**Work item:** Please count how many lines of the data include the word "settings". Give only that number in reply.

─── The data ───

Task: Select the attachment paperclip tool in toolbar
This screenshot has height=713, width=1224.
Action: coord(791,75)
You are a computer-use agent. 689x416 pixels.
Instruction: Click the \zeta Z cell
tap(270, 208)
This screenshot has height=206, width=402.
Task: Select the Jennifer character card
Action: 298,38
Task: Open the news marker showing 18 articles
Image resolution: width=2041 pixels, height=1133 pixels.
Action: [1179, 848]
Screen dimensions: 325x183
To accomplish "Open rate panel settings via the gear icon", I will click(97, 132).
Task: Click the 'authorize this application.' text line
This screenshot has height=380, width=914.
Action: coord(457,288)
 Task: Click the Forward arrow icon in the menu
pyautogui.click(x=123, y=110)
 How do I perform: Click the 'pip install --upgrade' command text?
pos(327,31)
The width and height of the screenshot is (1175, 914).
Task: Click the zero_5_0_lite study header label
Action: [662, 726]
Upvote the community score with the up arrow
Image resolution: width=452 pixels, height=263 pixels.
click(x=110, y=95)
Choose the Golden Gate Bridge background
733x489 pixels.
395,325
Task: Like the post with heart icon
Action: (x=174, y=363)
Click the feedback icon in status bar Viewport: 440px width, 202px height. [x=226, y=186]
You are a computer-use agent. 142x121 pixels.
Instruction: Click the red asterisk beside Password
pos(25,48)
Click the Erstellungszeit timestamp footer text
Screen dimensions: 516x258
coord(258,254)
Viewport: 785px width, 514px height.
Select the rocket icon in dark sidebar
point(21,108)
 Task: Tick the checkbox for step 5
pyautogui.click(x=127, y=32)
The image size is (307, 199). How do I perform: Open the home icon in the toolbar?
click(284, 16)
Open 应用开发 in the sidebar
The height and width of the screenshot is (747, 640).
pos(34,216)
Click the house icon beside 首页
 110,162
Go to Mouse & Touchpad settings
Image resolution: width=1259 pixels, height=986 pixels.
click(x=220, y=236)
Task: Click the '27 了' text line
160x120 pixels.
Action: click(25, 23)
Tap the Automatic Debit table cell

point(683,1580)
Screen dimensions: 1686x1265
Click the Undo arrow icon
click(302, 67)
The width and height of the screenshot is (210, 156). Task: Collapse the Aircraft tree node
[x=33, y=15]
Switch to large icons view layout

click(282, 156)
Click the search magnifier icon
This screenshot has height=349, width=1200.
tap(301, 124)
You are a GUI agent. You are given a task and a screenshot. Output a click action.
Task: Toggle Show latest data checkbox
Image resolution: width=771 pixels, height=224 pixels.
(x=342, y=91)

───

**Answer:** 2